Thursday, December 25, 2014

The Musical Advent Calendar - Overall Top 10




Merry Christmas everybody!

Welcome to the final door of the 2014 Musical Advent Calendar...the overall top 10. Using our patented, mutli-layered and highly sophisticated rating system (one point for a No. 24 nomination, 24 for a No. 1 and everything else in between), we've calculated what the panel rated as the best 10 albums of the year. You can see just how many points each one got below.

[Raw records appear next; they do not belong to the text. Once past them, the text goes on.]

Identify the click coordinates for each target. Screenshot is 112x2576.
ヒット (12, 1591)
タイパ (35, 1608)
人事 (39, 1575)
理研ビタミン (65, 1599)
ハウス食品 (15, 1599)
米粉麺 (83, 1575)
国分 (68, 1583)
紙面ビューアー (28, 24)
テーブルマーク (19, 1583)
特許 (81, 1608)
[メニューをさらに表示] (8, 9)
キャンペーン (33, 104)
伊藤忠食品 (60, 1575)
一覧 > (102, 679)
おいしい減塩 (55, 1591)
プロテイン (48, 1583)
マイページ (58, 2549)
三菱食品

Some facts and figures: This year we nominated, all told, 165 different albums, eight shy of last year's tally and 11 short of the overall record. Such convergence surely means that Guy is coming of age. But really...It seemed as though, after spending the first three weeks going off in all directions, everyone got back together in the final five days, with a number of albums coming up again and again - and duly being rewarded with top 10 slots below. 

Our winner garnered 126 points, which would have left it in second place to Laura Marling's 136 last year, but it's another impressive tally in the overall history of the Advent Calendar, so I think we can agree it's a worthy winner - even if it's one nobody guessed before the event. Popular pick The War On Drugs had to settle for second place. 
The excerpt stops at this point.